Carpenter laughs again. “In my senior year, I did a little acting. We did ‘Queens of France,’ by Thornton Wilder My technique was totally mechanical—nothing to do with real emotion—but I began to know what actors were going through. I started getting interested in making films again, and I started researching film schools. The best seemed to be U.S.C., and I told my father I’d like to go there. He didn’t say too much. He probably thought I was making a silly move, but he supported me. I wish I could describe the naïve kid who got off the plane in L.A. I had two suitcases and a map. U.S.C. didn’t look that far; I thought I could walk it. An hour later, I’d only moved a fraction of an inch on the map.

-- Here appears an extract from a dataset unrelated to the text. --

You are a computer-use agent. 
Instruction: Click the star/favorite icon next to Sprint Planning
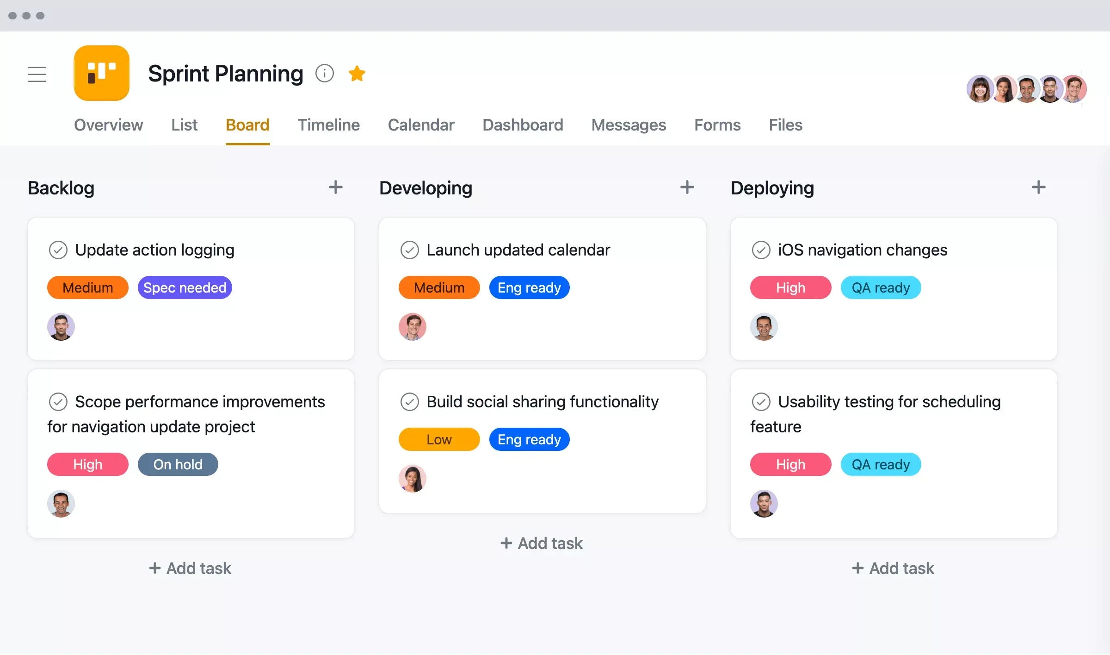[358, 73]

U.S.C. was fifteen miles away.”

The University of Southern California
in cooperation with
The Academy of Motion Picture
Arts and Sciences
offers
INTRODUCTION TO PHOTOPLAY
Course Begins Spring Semester
1929

LECTURE SCHEDULE. . .

  1. Photoplay Appreciation. . .
    Douglas Fairbanks. . . Feb. 6

  2. Growth and Development. . .
    David Wark Griffith. . . Feb. 27

  3. The Silent Photoplay. . .
    Ernst Lubitsch. . . Mar. 6

  4. The Modern Photoplay. . .
    Irving Thalberg. . . Mar. 20
    From a U.S.C. brochure, 1929.

USC cinema students dominate national and international competition for young film makers. An average of 150 awards are won annually by students in film festivals and competition throughout the world. For the past twenty years, at least one graduate of the division has been nominated each year for an Academy Award. . . . The overall purpose of the curriculum is to educate students in the responsibilities of film makers toward themselves and society, in the creative and technical complexities of the medium, and in its history and influence upon our culture. Cinema and television is considered an art, a craft, and an industry.
From the Bulletin of the University of Southern California School of Performing Arts, 1979.

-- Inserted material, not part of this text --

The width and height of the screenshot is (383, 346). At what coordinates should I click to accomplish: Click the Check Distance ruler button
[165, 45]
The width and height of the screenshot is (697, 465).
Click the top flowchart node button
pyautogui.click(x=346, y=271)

The U.S.C. film school is housed in a group of modest cream-colored old bungalows next to some tennis courts on the campus, and is surrounded by larger and mostly newer buildings. The school offers five different degrees and a hundred and seven courses. Around five thousand students have graduated since 1929.

FILM COMPOSER—Need a score for your film? I’ll do it for free. I have a master’s degree in composition.—Sign on bulletin board near U.S.C. sound stage, 1979.

“In 1968, the country was in turmoil,” Carpenter says. “I could have got into political action, music, drugs—anything—but I started film school and for four years, twenty-four hours a day, all I did was learn about film. I made every single kind of movie there was, starting with 8-mm. I did everything—learned from the bottom up. You had to learn how to thread a Mitchell, how long it takes to set up a shot, sound, editing—everything. U.S.C. was a place where they wanted meaningful, personal films. Visual tone poems; alienation. This was what they expected and encouraged, and this was what got you the grades. Hollywood was frowned on. But here was ambivalence again: at night they’d have John Ford or Howard Hawks or Roman Polanski come to talk, and they’d have retrospectives of their films. What you didn’t learn was about the realities of Hollywood. They never taught us much about what it was like to be a professional filmmaker, what to expect. They’d say, ‘That’s not our job. We’re not a training school; we’re an art school.’ U.S.C. was the best school for learning; it was not a placement center. But I was going to be a Hollywood director, by God.”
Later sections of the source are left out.